Quant à M. Duflos, je crains qu’il ne soit, pour une bonne part coupable de la fâcheuse impression que nous a faite le personnage de Morey. Il est continûment raide, dur, maussade. Déchaîné dès les premières scènes, il traverse toute la pièce en proie à une sombre fureur et à une agitation forcenée.

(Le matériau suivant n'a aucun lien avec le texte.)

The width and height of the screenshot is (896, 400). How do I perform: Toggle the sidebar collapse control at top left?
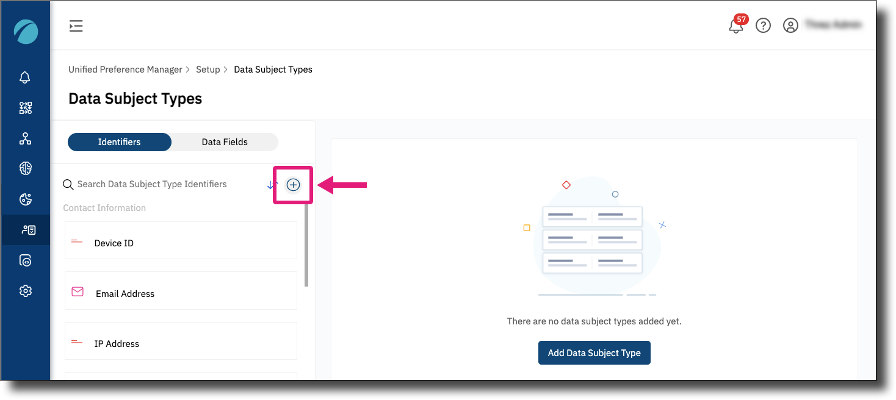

Nos lecteurs ont sans doute trop présent à l’esprit le beau roman publié ici même par M. Paul Hervieu, l’Armature, pour qu’il y ait lieu de leur en rappeler le sujet. L’auteur s’était proposé de montrer comment l’argent est « l’armature » de notre société], et il avait exécuté son dessein avec cette âpreté qui est la marque de son talent. L’aventure, dans ce qu’elle avait d’essentiel, était celle d’une femme qui trompe son mari, par amour conjugal. Pour sauver de la ruine et de la misère ce mari trop aimé, Mme d’Exireuil se donnait au financier Saffre. C’est cette aventure que M. Brieux a mise en scène dans la pièce qu’il a tirée du roman de M. Hervieu et que joue en ce moment le Vaudeville. Le drame atteint toute son intensité au quatrième acte, lorsque d’Exireuil fait avouer à sa femme la faute qu’elle a commise par une aberration si particulière de l’esprit de sacrifice. La toile tombe sur ce mot que Mme d’Exireuil jette à son mari déjà prêt à sortir pour aller trouver le baron Saffre : « Tue-le ! » Mais il aura beau courir, d’Exireuil n’ira pas si vite que la destinée. Le baron Saffre, qui a fait de mauvaises affaires, est frappé d’apoplexie, et comme nous avons assisté, pendant une bonne partie du dernier acte, à son agonie, quand d’Exireuil arrive, nous savons bien qu’il est trop tard : le mari outragé ne pourra tirer de son offenseur une juste vengeance : il faudra qu’il reste avec son déshonneur.

Mlle Cerny a été dans le rôle de Mme d’Exireuil aussi émouvante que la situation le comportait. M. Grand a été terrible, comme toujours. M. Chelles est un baron Saffre beaucoup trop paterne.